The company plans to raise 30 billion yen ($385 million) this week, split between dollar- and yen-denominated loans from lenders including Bank of Tokyo-Mitsubishi UFJ Ltd. and Mizuho Corporate Bank Ltd., Chief Financial Officer Yoshihisa Sonobe said Sept. 21 in an interview. The funds will be used to repay a yen facility maturing this month, Sonobe said.

Teijin, whose fibers are used in products ranging from bulletproof vests to Airbus SAS’ A380 superjumbo, may seek more loans or sell corporate bonds ahead of schedule to help pay for 100 billion yen it plans to spend each year on capital investments and acquisitions, Sonobe said. The five-year swap rate averaged minus 76 basis points this year, compared with minus 59 in 2011 and minus 39 the year before that, data compiled by Bloomberg show.

“The cost of financing is at a historical low,” Sonobe said. “Our midterm business plan calls for a sizable increase in investments and we are working on a financing structure for a steady supply of funds.”

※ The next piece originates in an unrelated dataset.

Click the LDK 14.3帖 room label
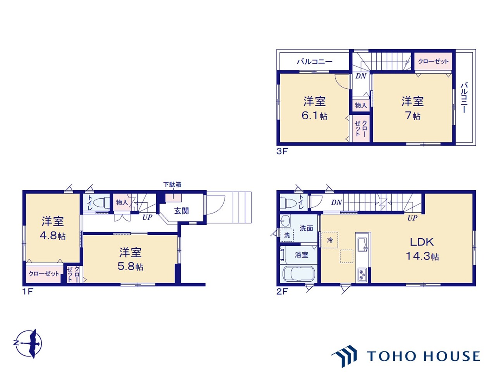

Borrowers typically use cross-currency basis swaps to exchange floating-rate payments in one currency to another. The Japanese yen basis swap measures the cost of switching interest charges pegged to the dollar London interbank offered rate, or Libor, for rates linked to yen Libor.

Factories, Equipment

The fiber manufacturer paid 0.9 percent on its long-term debt last fiscal year ended March 31, compared with 2.1 percent in the period to March 2008, according to company filings. Teijin had 254.7 billion yen of interest-bearing debt as of the end of June, the company said in a statement last month.

The borrowings include a 30 billion five-year term loan maturing Sept. 27, according to data compiled by Bloomberg. That facility was priced to pay 5.5 basis points more than Libor, the data show.

The Osaka-based company said in August spending on factories and equipment will increase 55 percent to 50 billion yen this fiscal year ending March 2013. Teijin’s mid-term business plan unveiled in February calls for investments in health care operations, such as pharmaceuticals and home nursing care, and carbon fibers and composites, the lightweight materials used in cars and golf club shafts.